**TASK TO COMPLETE**
Reproduce every line of the records from the line containing "Where should I click to: Pick the small" down to the line containing "pyautogui.click(x=588, y=314)", both included, and give no other lines. Keep the requests unchanged, scale each click coordinate in the answers by 2.15, round to the nearest whole number with halves rounded up, and omit the pictures.

*****

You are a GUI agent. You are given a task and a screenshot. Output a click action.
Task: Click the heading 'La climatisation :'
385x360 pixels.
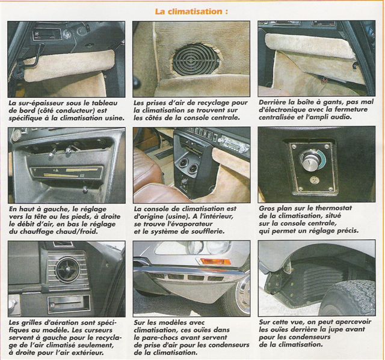click(191, 11)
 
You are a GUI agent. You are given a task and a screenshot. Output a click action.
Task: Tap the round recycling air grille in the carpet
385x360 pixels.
click(196, 59)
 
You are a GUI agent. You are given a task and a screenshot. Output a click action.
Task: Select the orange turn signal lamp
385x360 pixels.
click(216, 261)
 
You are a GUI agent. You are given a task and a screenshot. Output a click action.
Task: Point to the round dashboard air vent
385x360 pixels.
click(68, 269)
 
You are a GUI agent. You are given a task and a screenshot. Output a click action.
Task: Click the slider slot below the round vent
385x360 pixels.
click(69, 304)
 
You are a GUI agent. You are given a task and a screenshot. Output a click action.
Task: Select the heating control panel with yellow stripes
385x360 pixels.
click(66, 172)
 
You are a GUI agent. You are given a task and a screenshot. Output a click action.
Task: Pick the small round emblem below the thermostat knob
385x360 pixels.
click(313, 180)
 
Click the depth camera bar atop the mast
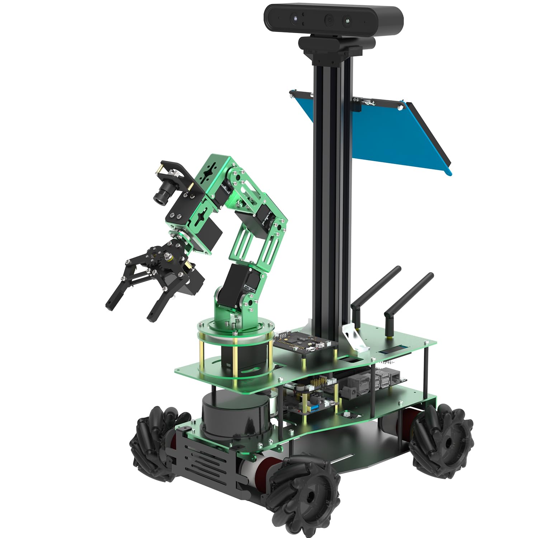click(334, 20)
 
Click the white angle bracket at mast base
click(353, 335)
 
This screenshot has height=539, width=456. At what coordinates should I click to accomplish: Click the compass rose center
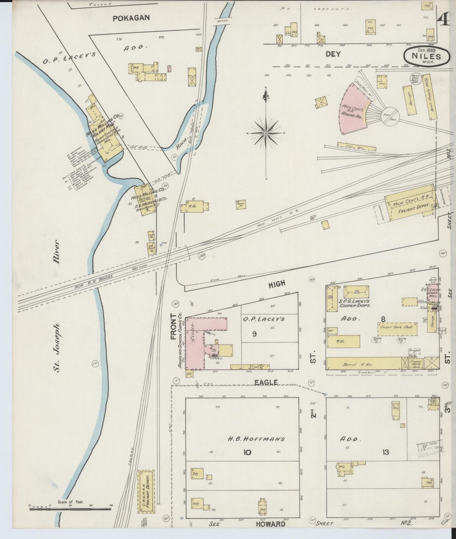point(266,133)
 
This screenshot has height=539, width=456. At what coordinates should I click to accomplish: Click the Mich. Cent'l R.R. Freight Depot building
point(410,205)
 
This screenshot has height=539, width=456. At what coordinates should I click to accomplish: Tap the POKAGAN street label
point(131,18)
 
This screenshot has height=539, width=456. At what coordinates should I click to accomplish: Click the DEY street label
point(333,54)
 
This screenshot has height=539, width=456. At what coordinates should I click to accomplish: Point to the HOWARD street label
point(270,524)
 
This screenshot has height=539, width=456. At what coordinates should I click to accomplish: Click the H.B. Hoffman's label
point(257,439)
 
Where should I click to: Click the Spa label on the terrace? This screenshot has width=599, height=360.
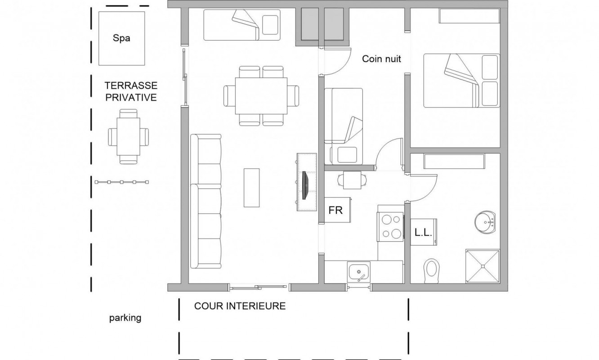121,38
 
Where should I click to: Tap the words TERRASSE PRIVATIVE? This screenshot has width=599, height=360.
131,91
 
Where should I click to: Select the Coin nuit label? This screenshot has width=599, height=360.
381,59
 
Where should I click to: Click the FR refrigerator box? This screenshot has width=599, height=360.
337,210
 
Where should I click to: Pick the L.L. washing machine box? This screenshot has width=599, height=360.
424,232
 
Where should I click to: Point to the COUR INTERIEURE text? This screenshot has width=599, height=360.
240,306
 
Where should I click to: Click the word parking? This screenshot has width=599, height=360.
125,318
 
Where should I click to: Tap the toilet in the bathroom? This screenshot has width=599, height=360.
432,271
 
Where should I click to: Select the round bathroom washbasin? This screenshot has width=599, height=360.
485,222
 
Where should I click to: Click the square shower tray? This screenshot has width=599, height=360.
483,266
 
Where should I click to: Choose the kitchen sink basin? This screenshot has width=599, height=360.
358,272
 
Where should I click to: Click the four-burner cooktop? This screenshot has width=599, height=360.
390,227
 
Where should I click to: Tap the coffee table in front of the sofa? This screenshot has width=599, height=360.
251,188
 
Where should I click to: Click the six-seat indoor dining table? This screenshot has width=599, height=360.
261,96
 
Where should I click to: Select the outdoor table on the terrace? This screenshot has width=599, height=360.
128,136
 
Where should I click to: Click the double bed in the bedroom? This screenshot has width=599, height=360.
461,81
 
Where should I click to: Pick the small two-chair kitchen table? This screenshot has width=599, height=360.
352,180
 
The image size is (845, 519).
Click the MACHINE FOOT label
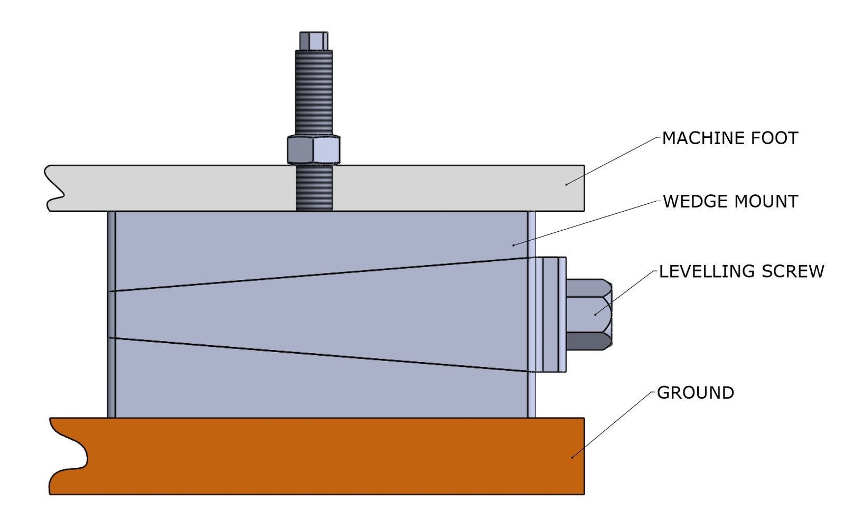pyautogui.click(x=729, y=138)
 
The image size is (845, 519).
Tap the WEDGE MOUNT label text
pyautogui.click(x=730, y=202)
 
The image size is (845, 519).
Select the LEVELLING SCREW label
pyautogui.click(x=741, y=271)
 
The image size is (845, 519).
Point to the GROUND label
pyautogui.click(x=695, y=393)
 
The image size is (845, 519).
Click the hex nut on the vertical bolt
pyautogui.click(x=314, y=150)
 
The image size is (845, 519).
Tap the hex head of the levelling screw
pyautogui.click(x=588, y=314)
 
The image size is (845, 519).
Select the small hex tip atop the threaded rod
pyautogui.click(x=314, y=40)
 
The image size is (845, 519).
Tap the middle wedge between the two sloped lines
pyautogui.click(x=317, y=314)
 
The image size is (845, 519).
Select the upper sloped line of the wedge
pyautogui.click(x=317, y=274)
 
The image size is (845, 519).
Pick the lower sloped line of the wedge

*****

**EXERCISE OUTPUT**
Where should I click to: Pick the small two-chair kitchen table? This screenshot has width=599, height=360.
757,387
 
The image size is (845, 519).
Click the MACHINE FOOT label
pyautogui.click(x=1567, y=297)
 
The image size is (845, 519).
Tap the WEDGE MOUNT label text
pyautogui.click(x=1570, y=434)
 
The image size is (845, 519).
Select the LEVELLING SCREW label
pyautogui.click(x=1593, y=583)
 
The image size is (845, 519).
Point to the GROUND label
pyautogui.click(x=1494, y=845)
 
The image size is (845, 519).
Click the hex nut on the vertical bolt
pyautogui.click(x=675, y=323)
 
The image size is (845, 519).
Tap the hex head of the levelling screw
pyautogui.click(x=1264, y=675)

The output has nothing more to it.